Michael Moncur wrote:
MM> When a new release comes out I like to be anal-retentive and go through the
MM> GA second-guessing its scores. This is my report for 2.30.
A valuable service we've come to count on.
MM> - RATWARE must be fixed, it was negative last time
MM> score RATWARE 4.563
I think ratware should be split into "ratty ratware" and "sometimes ratware"
rules, based on human prediction of which pieces of software are sometimes used
by legitimate bulk mailers.
MM> - This works well for me but users in some countries may want to change it
MM> score SUBJ_FULL_OF_8BITS 4.298
I suspect we probably want to do 2 things here:
1. Apply this rule *before* header decoding
2. create a 65_scores_pl.cf, 65_scores_ru.cf, etc, etc, etc which resets the
score for this rule to 0
MM> - This was 0.87 before. Less and less useful?
MM> score FROM_AND_TO_SAME -2.071
I think this should be set to +2 or so, to counteract the being-in-your-own AWL
problem which Dan Kohn mentioned recently.
MM> - Not as weird as all that, apparently
MM> score MSGID_CHARS_WEIRD -2.178
Looks like mail servers (Exchange and Netscape mail server) sometimes create
message ids which look like:
Message-Id: <p05111701b8f970233263@[198.142.175.158]>
I don't know what the origin of the MSGID_CHARS_WEIRD rule was -- are there
other uses of [] inside message ids which are bad?
MM> - Disappointing, perhaps porn_word_test() needs tweaking
MM> score PORN_3 0.522
I think the rule needs to be adjusted to not trigger on 3 words' presence in the
message, since "asian" and "hardcore" can occur in legitimate messages.
Instead, it should trigger based on %age of words which are in the list, so that
longer messages aren't penalized.
MM> - Lots of missing dates in non-spam?
MM> score DATE_MISSING -2.140
In my own mail archive, there are a number of messages which I've had on file
for years and years, which have been migrated through multiple message stores,
which seem to have lost their Date: headers.
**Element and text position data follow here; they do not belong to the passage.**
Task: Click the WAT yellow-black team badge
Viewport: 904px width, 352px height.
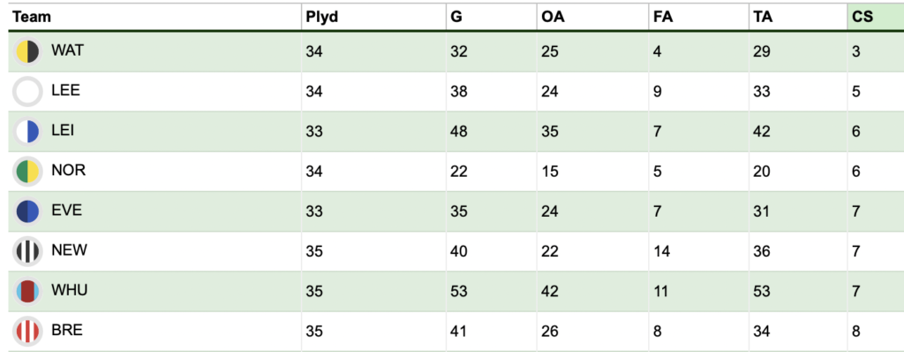Action: (27, 52)
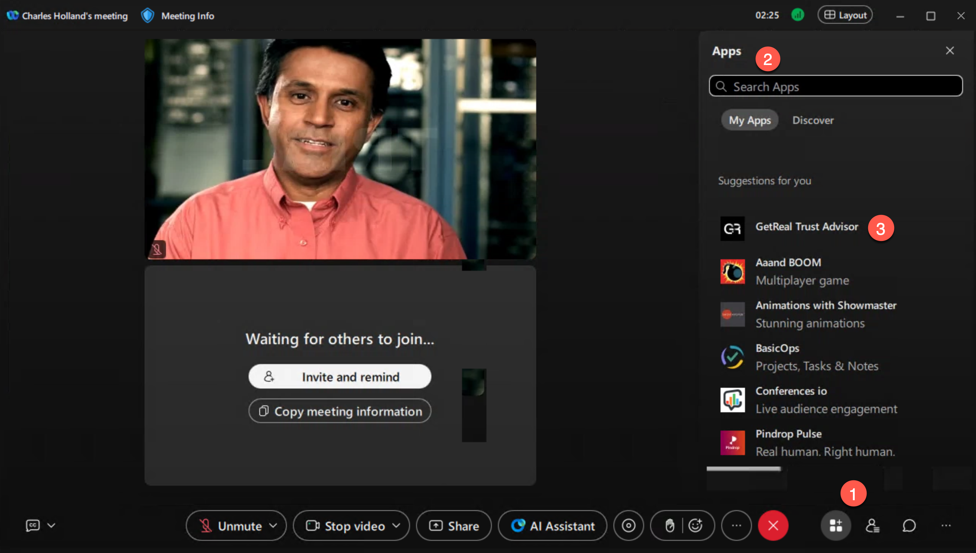The image size is (976, 553).
Task: Click the red leave meeting button
Action: point(773,525)
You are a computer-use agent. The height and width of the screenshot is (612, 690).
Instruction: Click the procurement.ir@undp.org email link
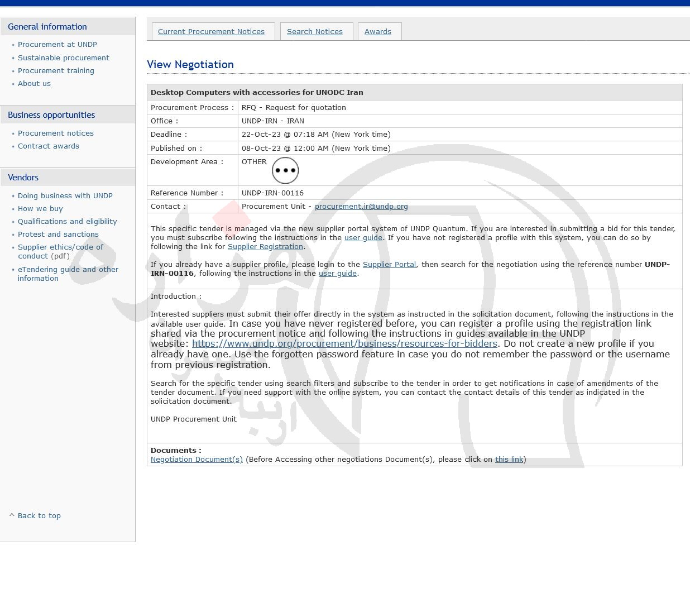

Don't know how that happened.
Some of these messages have gone
mbox->PST->Exchange->PST->Exchange->PST->Exchange->PST->mbox->cyrus
I think I'd be in favor of pushing the score up into +ve territory, since
incoming legitimate messages will be a lot more likely to have date headers.
MM> score ASCII_FORM_ENTRY -1.660
Looks like lots of false positives on the appended lines at the bottom of
Sourceforge mailing list messages. This score should probably be pumped up a
little.
MM> score ASKS_BILLING_ADDRESS -0.152
I think this is a good score for the rule probably.
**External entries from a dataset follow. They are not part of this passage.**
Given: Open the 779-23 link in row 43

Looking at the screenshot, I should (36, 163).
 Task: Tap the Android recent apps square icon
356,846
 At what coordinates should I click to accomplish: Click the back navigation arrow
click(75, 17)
MM> score DEAR_SOMEBODY -0.694
This one's been discussed heavily before.
MM> score EXCUSE_16 -0.721
Lots of disclaimers from lawyers, accountants, bankers, etc contain this type of
message in footers.
MM> score FORGED_HOTMAIL_RCVD -0.356
Well, this is a bad score. In the corpus on this run, there were *no* instances
of this rule in either spam or nonspam. This score should be reset manually to
probably ~2.
MM> score FROM_NAME_NO_SPACES -0.114
Willing to believe the GA on this one.
MM> score GREEN_EXCUSE_1 -2.019
very odd score allocation -- it only appears in spam in the corpus, but drew a
-ve score. In those 74 messages though, it always appears with tons of other
highly spammy indicators though. I would suggest we manually reset this to ~1.5
MM> score INTL_EXEC_GUILD -0.039
Ditto. Only 16 instances in the corpus though here.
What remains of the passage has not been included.